**What you need to do**
All of the records should come back exactly as written.

(Records from a data collection)
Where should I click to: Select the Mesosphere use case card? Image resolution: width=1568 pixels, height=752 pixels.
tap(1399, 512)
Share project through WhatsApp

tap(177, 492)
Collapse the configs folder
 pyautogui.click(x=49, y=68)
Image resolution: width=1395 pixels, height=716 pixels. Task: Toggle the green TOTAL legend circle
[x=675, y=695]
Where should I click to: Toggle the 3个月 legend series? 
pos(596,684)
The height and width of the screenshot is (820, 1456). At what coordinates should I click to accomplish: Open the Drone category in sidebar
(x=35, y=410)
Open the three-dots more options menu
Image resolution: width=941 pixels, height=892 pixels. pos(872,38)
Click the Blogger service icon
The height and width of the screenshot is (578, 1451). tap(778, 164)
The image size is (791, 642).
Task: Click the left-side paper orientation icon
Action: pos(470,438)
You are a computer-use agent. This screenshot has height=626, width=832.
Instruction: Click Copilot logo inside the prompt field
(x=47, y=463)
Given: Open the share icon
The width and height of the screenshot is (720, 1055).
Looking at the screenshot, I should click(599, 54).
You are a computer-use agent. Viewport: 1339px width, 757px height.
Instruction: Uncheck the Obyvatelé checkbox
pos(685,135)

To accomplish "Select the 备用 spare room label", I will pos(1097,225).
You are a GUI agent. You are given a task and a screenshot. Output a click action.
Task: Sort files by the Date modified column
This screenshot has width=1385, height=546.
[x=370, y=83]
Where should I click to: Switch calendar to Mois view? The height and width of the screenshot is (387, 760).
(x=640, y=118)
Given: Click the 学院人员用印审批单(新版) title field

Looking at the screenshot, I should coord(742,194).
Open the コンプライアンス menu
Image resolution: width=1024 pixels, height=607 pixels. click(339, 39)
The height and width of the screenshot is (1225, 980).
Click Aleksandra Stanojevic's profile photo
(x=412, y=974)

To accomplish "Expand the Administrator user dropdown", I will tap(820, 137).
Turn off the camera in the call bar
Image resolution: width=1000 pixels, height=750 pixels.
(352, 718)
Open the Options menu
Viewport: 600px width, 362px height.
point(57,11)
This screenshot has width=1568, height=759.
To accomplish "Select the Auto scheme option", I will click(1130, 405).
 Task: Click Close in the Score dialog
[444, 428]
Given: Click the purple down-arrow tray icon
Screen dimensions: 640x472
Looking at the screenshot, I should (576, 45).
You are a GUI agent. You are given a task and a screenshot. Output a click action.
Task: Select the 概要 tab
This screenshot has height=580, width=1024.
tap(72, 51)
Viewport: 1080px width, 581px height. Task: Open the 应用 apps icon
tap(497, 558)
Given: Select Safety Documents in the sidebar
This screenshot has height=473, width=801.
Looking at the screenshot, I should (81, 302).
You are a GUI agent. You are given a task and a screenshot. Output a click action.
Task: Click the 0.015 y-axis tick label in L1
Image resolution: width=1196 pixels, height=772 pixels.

**Reply to the exercise**
Where should I click to: Select the Mesosphere use case card? Image resolution: width=1568 pixels, height=752 pixels.
tap(1399, 512)
Share project through WhatsApp

tap(177, 492)
Collapse the configs folder
 pyautogui.click(x=49, y=68)
Image resolution: width=1395 pixels, height=716 pixels. Task: Toggle the green TOTAL legend circle
[x=675, y=695]
Where should I click to: Toggle the 3个月 legend series? 
pos(596,684)
The height and width of the screenshot is (820, 1456). At what coordinates should I click to accomplish: Open the Drone category in sidebar
(x=35, y=410)
Open the three-dots more options menu
Image resolution: width=941 pixels, height=892 pixels. pos(872,38)
Click the Blogger service icon
The height and width of the screenshot is (578, 1451). tap(778, 164)
The image size is (791, 642).
Task: Click the left-side paper orientation icon
Action: pos(470,438)
You are a computer-use agent. This screenshot has height=626, width=832.
Instruction: Click Copilot logo inside the prompt field
(x=47, y=463)
Given: Open the share icon
The width and height of the screenshot is (720, 1055).
Looking at the screenshot, I should click(599, 54).
You are a computer-use agent. Viewport: 1339px width, 757px height.
Instruction: Uncheck the Obyvatelé checkbox
pos(685,135)

To accomplish "Select the 备用 spare room label", I will pos(1097,225).
You are a GUI agent. You are given a task and a screenshot. Output a click action.
Task: Sort files by the Date modified column
This screenshot has width=1385, height=546.
[x=370, y=83]
Where should I click to: Switch calendar to Mois view? The height and width of the screenshot is (387, 760).
(x=640, y=118)
Given: Click the 学院人员用印审批单(新版) title field

Looking at the screenshot, I should coord(742,194).
Open the コンプライアンス menu
Image resolution: width=1024 pixels, height=607 pixels. click(339, 39)
The height and width of the screenshot is (1225, 980).
Click Aleksandra Stanojevic's profile photo
(x=412, y=974)

To accomplish "Expand the Administrator user dropdown", I will tap(820, 137).
Turn off the camera in the call bar
Image resolution: width=1000 pixels, height=750 pixels.
(352, 718)
Open the Options menu
Viewport: 600px width, 362px height.
point(57,11)
This screenshot has width=1568, height=759.
To accomplish "Select the Auto scheme option", I will click(1130, 405).
 Task: Click Close in the Score dialog
[444, 428]
Given: Click the purple down-arrow tray icon
Screen dimensions: 640x472
Looking at the screenshot, I should (576, 45).
You are a GUI agent. You are given a task and a screenshot. Output a click action.
Task: Select the 概要 tab
This screenshot has height=580, width=1024.
tap(72, 51)
Viewport: 1080px width, 581px height. Task: Open the 应用 apps icon
tap(497, 558)
Given: Select Safety Documents in the sidebar
This screenshot has height=473, width=801.
Looking at the screenshot, I should (81, 302).
You are a GUI agent. You are given a task and a screenshot. Output a click action.
Task: Click the 0.015 y-axis tick label in L1
Image resolution: width=1196 pixels, height=772 pixels.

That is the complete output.